A trabalhar para os outros, Ivacy preferiu continuar trabalhando para si mesmo, levando sua vida à sua maneira. Num pedaço do terreno, pouco adiante do ManoObra, Ivacy levantou também uma oficina. É onde executa os trabalhos mais braçais de seu cotidiano como artista. Madeira e ferro, concreto e azulejos, aquilo que para muitos não passa de entulho é recebido com carinho por Ivacy.

Ivacy ainda gosta de andar pelas ruas de Sobradinho a recolher pedaços de madeira, restos de construção. “Minhas coisas são toscas, mas são assim por uma vontade de não fazer algo arrumadinho. Tenho muito respeito pelos materiais que utilizo, por suas formas, suas cores. Tento preservar a história de cada objeto, seu rastro, as marcas do tempo.”

A primeira mostra individual de José Ivacy, no final da década de 1980, aconteceu na Galeria Van Gogh, uma antiga biblioteca de Sobradinho que o agitador cultural Thomas Ritter transformara em espaço expositivo. O jovem artista apresentou colagens com penas de pássaros sobre papel artesanal. Nas décadas seguintes, participaria de exposições em Recife, Manaus, Campinas e Santos.

Por todo esse tempo, foi o trabalho como professor que manteve Ivacy e sua família. Nunca ganhava dinheiro com a arte que fazia, e garante que isso nem lhe ocorria. “Se alguma pessoa gostava de alguma peça que eu tinha feito, era uma satisfação tão grande, eu dava a peça para ela.”

Então foi uma surpresa e tanto quando Bené Fonteles apresentou José Ivacy à colecionadora e marchand Karla Osorio. Ela foi até Sobradinho duas vezes. Primeiro a convite de Bené. Depois para escolher quais obras de Ivacy ela apresentaria numa mostra individual em sua galeria no Lago Sul: Poéticas do Tempo, setembro de 2018. Karla também levou peças de Ivacy para a última SP-Arte e para a feira de Punta Del Este, Uruguai.

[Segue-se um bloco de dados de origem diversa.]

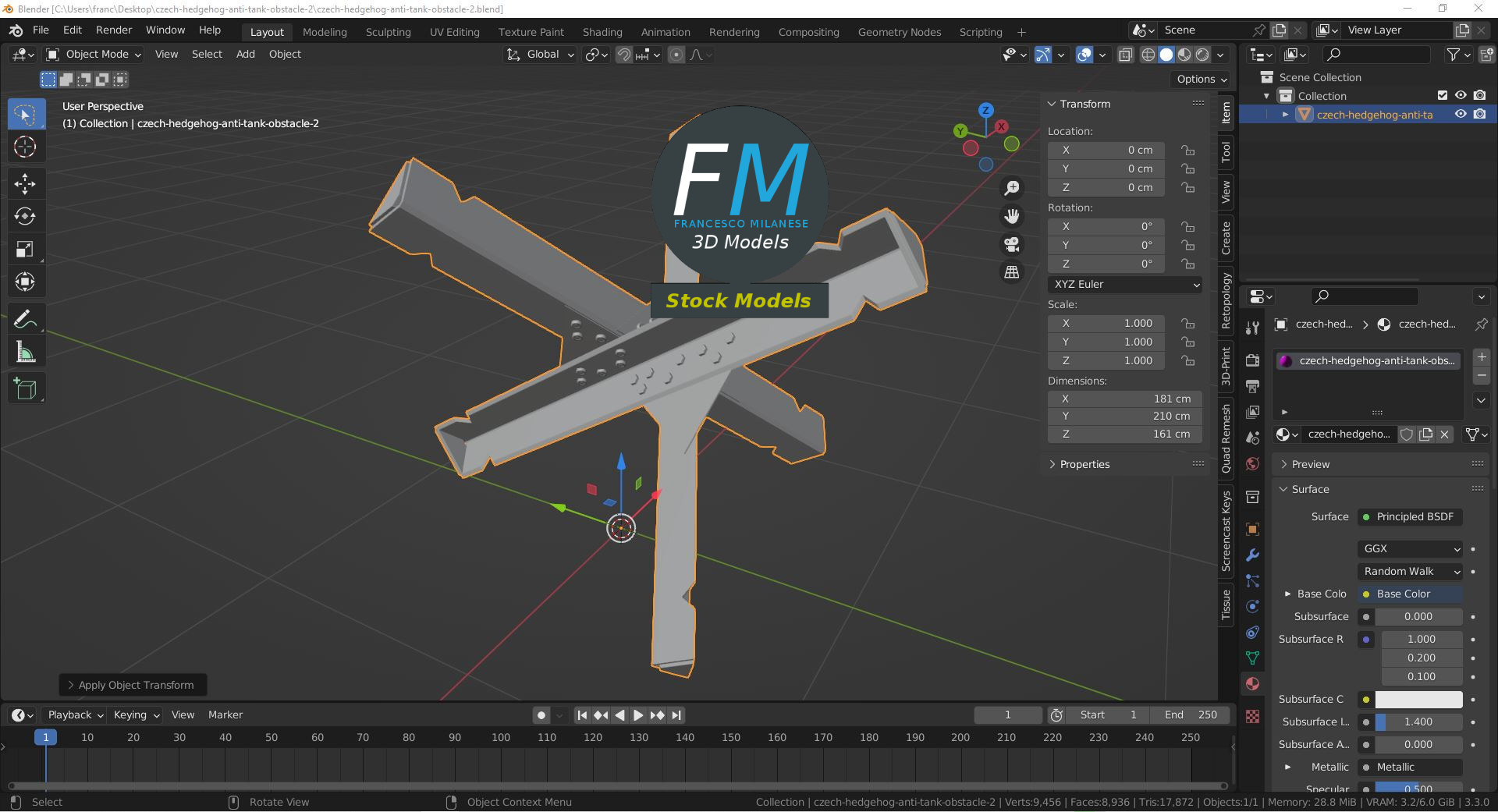Switch to the Sculpting workspace tab
This screenshot has height=812, width=1498.
pyautogui.click(x=388, y=32)
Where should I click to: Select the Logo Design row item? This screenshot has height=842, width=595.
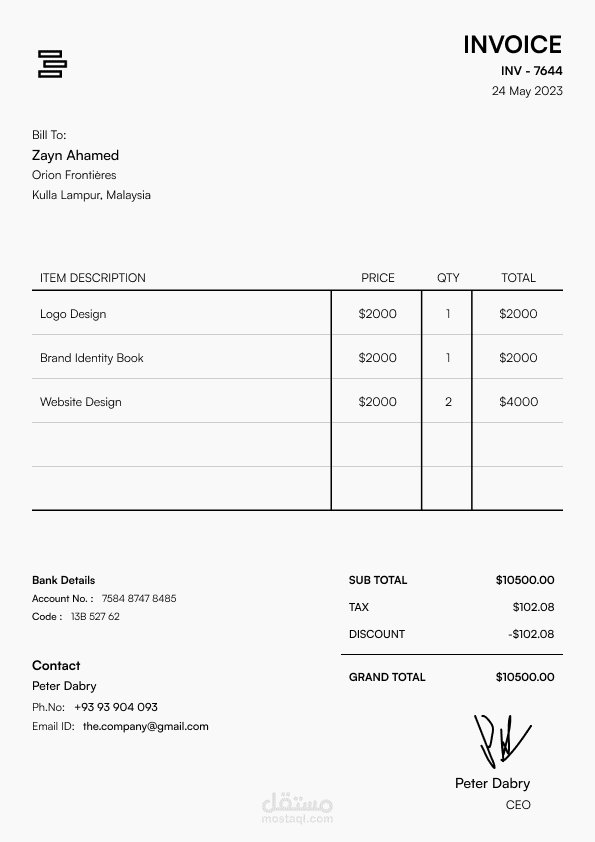[73, 314]
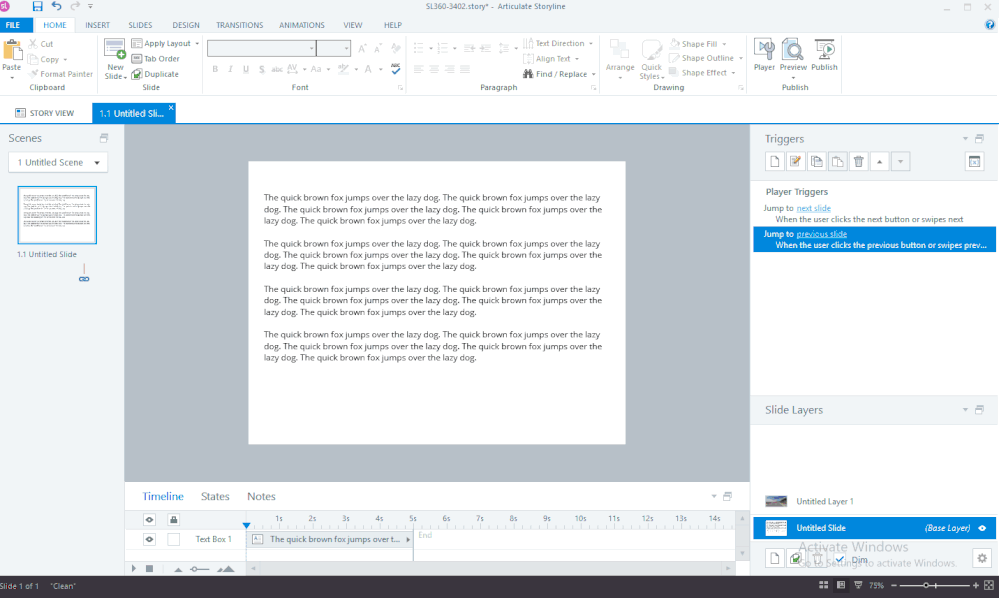Click the 'next slide' trigger link
The image size is (999, 598).
(813, 207)
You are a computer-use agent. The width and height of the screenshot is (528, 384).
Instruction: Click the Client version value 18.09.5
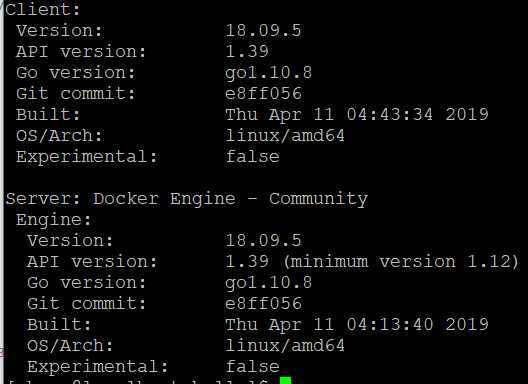click(263, 30)
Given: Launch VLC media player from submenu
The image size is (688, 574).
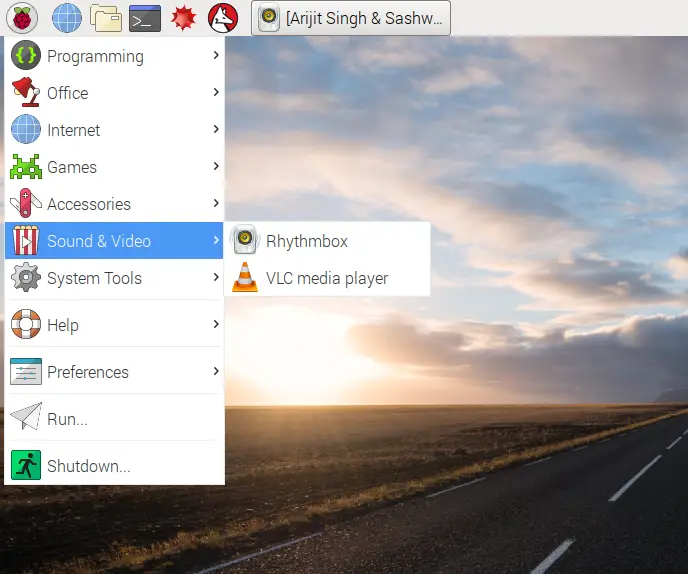Looking at the screenshot, I should point(327,278).
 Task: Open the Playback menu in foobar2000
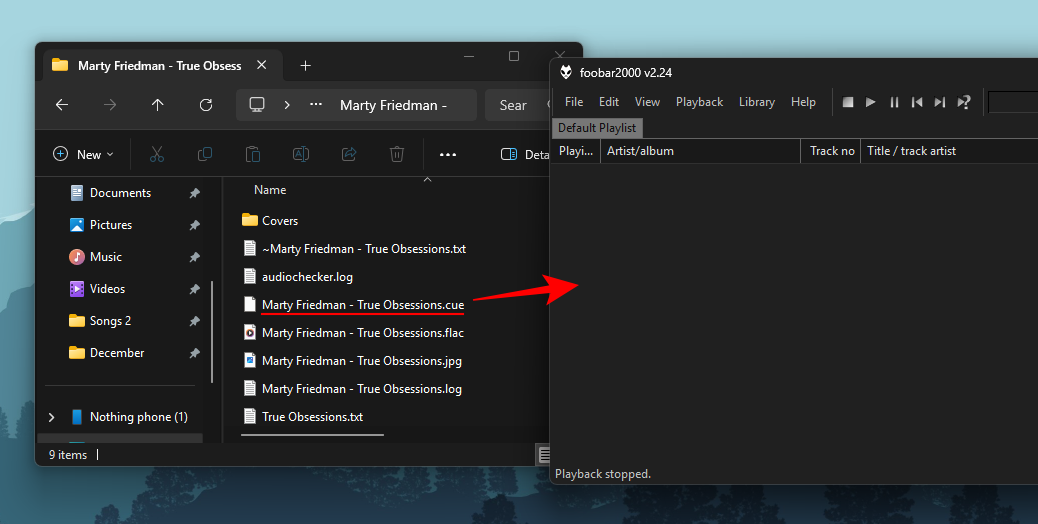click(699, 102)
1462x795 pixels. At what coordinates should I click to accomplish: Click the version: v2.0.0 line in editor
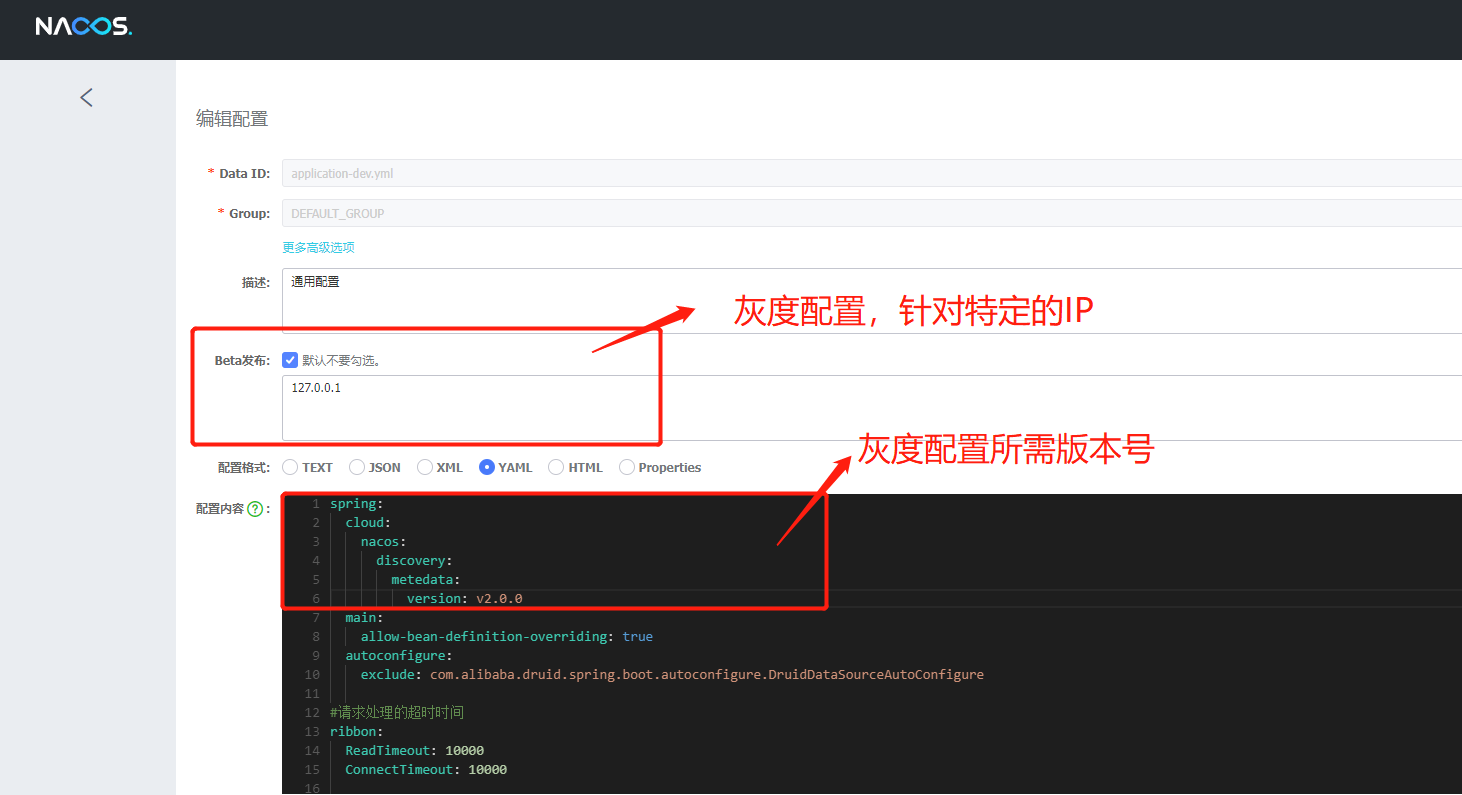(464, 599)
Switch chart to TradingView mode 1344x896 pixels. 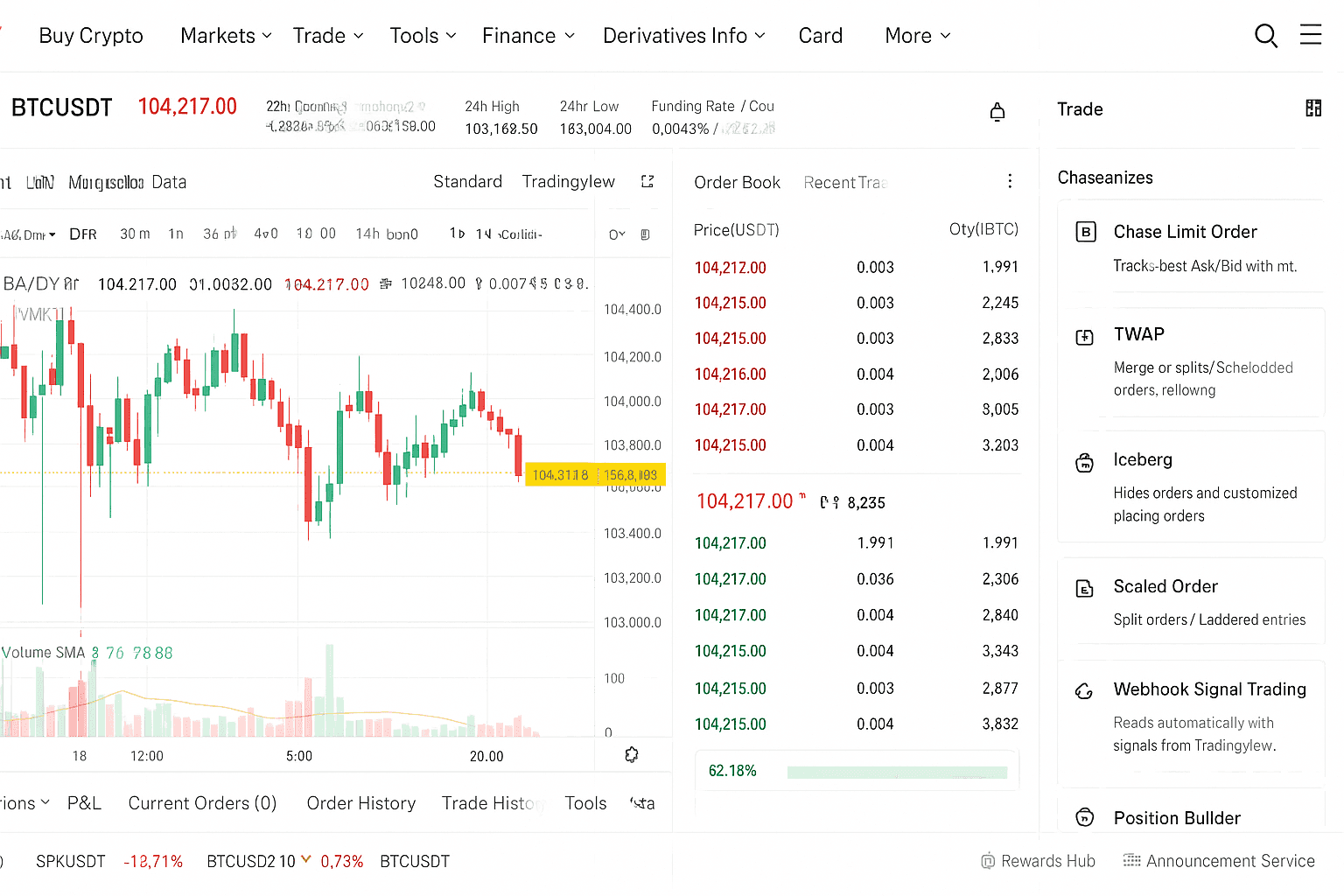click(x=568, y=182)
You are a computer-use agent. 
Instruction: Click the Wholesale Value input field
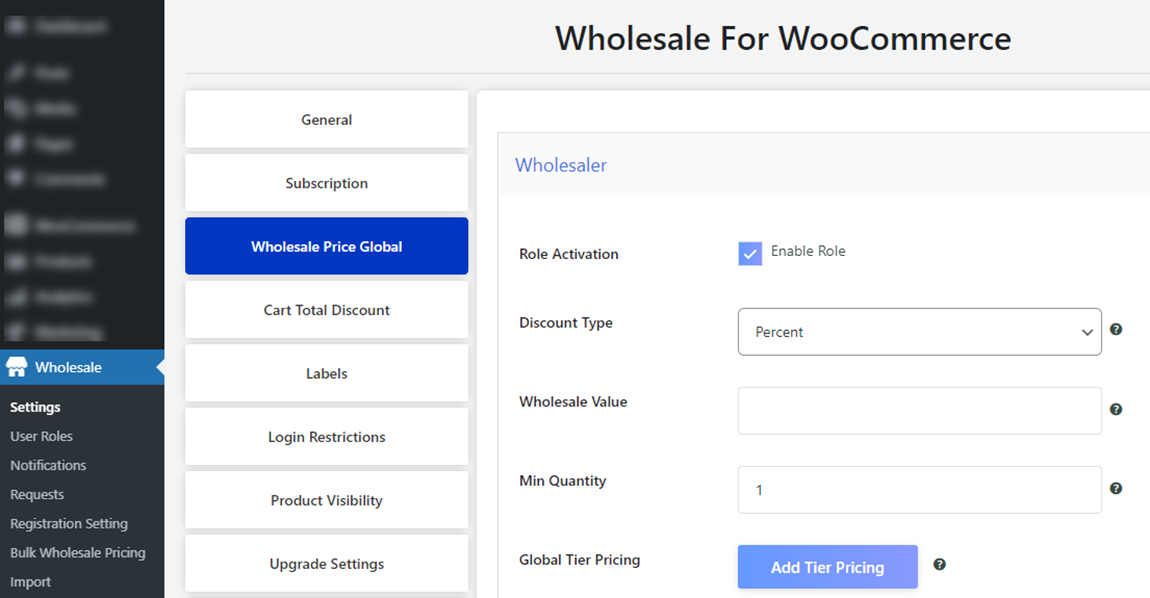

Aquele menino que brincava com pedaços de madeira é o mesmo que está aqui hoje, construindo e desconstruindo, vendo o efeito bonito de uma cor ao lado de outra cor”, sorri José Ivacy, satisfeito com as manobras da vida. “A arte é um prazer. Não tenho nada disso que ouço alguns colegas falando, todo aquele sofrimento do artista. Para mim, não tem disso. Nada é sofrido na arte.”